If this is not the correct forum for this, please point me in the right direction.

Thanks in advance, I am so glad I found this discussion board!
Dan

 

[sunshine_eggo]

LInk #1 in my signature.

Design the final system and see how you can piecemeal it.

1. 1.25X the wire rating.
2. Select wire based on 1) ampacity rating and 2) voltage drop
3. 40A * 13.8V (typical LFP charge current) = 552W. With 4 panels in parallel, Voc should be fine. If you place them 4S or add more panels in series, you may exceed the MPPT voltage rating. Additional panels will need more MPPT or a higher current MPPT. 40A is the OUTPUT, not the input.
4. 18awg PV wire. 4P panels are going to yield about 20A - way above rated for 18awg. 40A out from the inverter is even worse. 6awg inverter wire from battery to bus bars. Your future 4000W inverter, which is absurdly high for 12V, can pull 367A at 12.8V. This should encourage the insulation of your 6awg wire to catch fire.
5. Not an expert.
6. Yes.
6b. a charger capable of charging to 14.0-14.4V and floating at 13.5V.

> _Task set_
• A. List every voltage value that appears in the solar wiring thread, in the order it appears and with its unit.
• B. Decide whether each statement agrees with the solar wiring thread. Answer yes or no, and quote the deciding words.
(i) The reply says 18awg wire is suitable for four panels in parallel.
(ii) The reply says the 40A figure is the output, not the input.
(iii) The reply calls a 4000W inverter a reasonable size for a 12V system.
• C. Extend the solar wiring thread, starting after its last line.

> _Given information_
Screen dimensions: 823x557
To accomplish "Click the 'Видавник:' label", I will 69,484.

* * *

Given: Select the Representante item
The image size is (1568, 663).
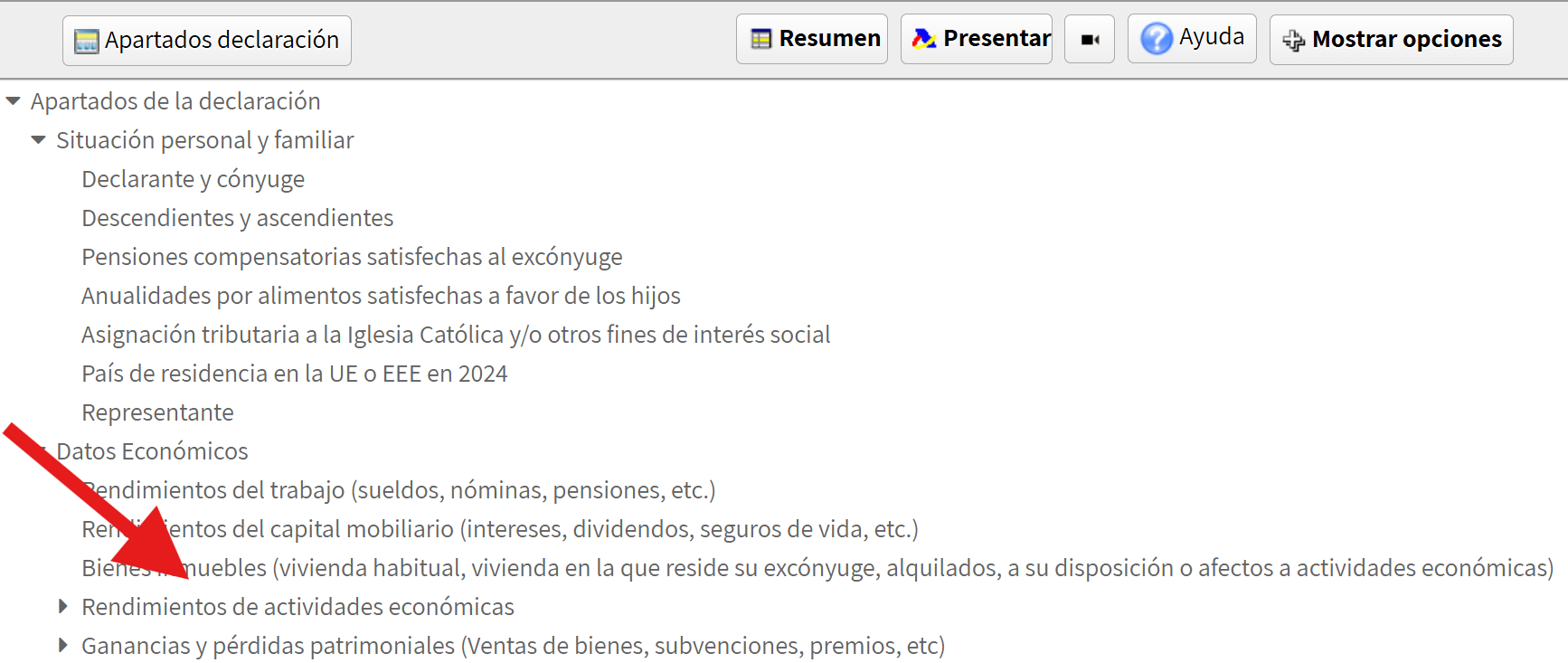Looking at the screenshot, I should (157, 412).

> _Task-by-task outputs_
• A. 13.8V, 12V, 12.8V, 14.0-14.4V, 13.5V

• B.
(i) No: "4P panels are going to yield about 20A - way above rated for 18awg."
(ii) Yes: "40A is the OUTPUT, not the input."
(iii) No: "Your future 4000W inverter, which is absurdly high for 12V"

• C.
[DanielWNC]

Rev 2

I appreciate the previous response, but I don't have the familiarity and experience to readily apply the formulas and calculations, because I've never done them before. I came up with the values I have by doing *exactly* that, and applying those formulas, but there is very confusing and conflicting information out there. I think an experienced and familier person may be underestimating how difficult and confusing it can be for a first time try starting from zero understanding.

So now I've spent 4 days on this and my new chart is the absolute best I can do, based on all the formulas and information I can find, calculators, charts, articles, the response above, 2 pots of coffee, and 4x222mg Naproxen Sodium.

I just need the correct values, if anyone can help, I really appreciate it. With the correct values in place, I can reverse engineer it, and see where I am doing calculations etc incorrectly. From there I can probably make changes as necessary on my own, but without it, theres no way for me to figure out what I'm doing wrong.

Again please keep in mind this is my first time out, starting out with zero knowledge or experience here.

 

[sunshine_eggo]

Overall the diagram is improved.

Amps = power/voltage / 85% (efficiency)

500W/12V/.85 = 49A - your wire must support this. Your fuse/breaker should be 1.25X this.
2000W/12V/.85 = 196A - your wire must support this. Your fuse/breaker should be 1.25X this.

Standard 8awg and 2awg, respectively, won't handle those currents. If you've selected a wire that supports those currents, that's fine.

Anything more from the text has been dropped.